Reconheço que essa terra
é a casa ancestral
de um povo bem antigo
que é preciso respeitar.

A essencia desse povo
é na terra, é no mar
é nas arvores, nos rios
é a historia do lugar.

Agora moramos juntos,
juntos vamos trabalhar
para defender essa terra
para defender o mar!

Nessa roda de Angola
é bonito de se ver
vem p’ra roda meu colega
a amizade vai crescer, camarada!

I recognize that this land
is the ancestral home
of a very ancient people
who are worthy of respect

The essence of this people
is in the land, is in the sea,
is in the trees, in the rivers,
it’s the history of this place.

Now we live together,
together, let us work
to defend this land
to defend the sea!

In this roda of [capoeira] angola
it’s good to see you
come to the roda, my friend,
our friendship will grow!

Saturday, October 8, 2016

Honoring the history of Black liberation through Capoeira Angola

It was a pleasure and an honor to host Charles Hargrett (in the center, in the grey top) in Bellingham this weekend.

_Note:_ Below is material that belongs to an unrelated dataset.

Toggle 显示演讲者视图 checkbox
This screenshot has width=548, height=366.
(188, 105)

He has dedicated much of his life to Capoeira Angola, and is the person who is directly responsible for bringing Mestre Jurandir to Seattle back in 1996. Without him, there would be no Capoeira Angola in Bellingham.

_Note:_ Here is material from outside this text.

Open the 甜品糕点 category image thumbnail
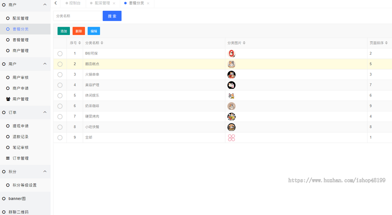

He also reminded us that we should always lift up all of the Mestres of the past who struggled mightly against impossible odds to preserve Capoeira Angola, as part of the broader struggle of Black people against physical and cultural oppression.

We were also lucky to be joined by Dr. Lowell Lewis, author of the book Ring of Liberation, in which he documented his experiences with Capoeira in Salvador at the crucial time of the early 1980s, precisely when Mestre Moraes and his students (among them Mestre Cobra Mansa and Mestre Jurandir) were revitalizing the tradition of Capoeira Angola.

As part of honoring and continuing that legacy, if you are free on Monday November 17th, you should go see the movie Do Not Resist at the Pickford Film Center, which starts a discussion of militarized policing from the streets of Ferguson, Missouri, and expands to show how it affects all of us - through it targets primarily Black People and People of Color more generally.

I just came out of today's screening, and it is very powerful. (The Bellingham Police Department has asked to use the same Predictive Policing software that is prominently discussed in the movie).

Also, Ava DuVernay's documentary 13th about how we went from a system of legalized slavery to a system of mass incarceration that shares remarkable features with our previous system of indentured labor.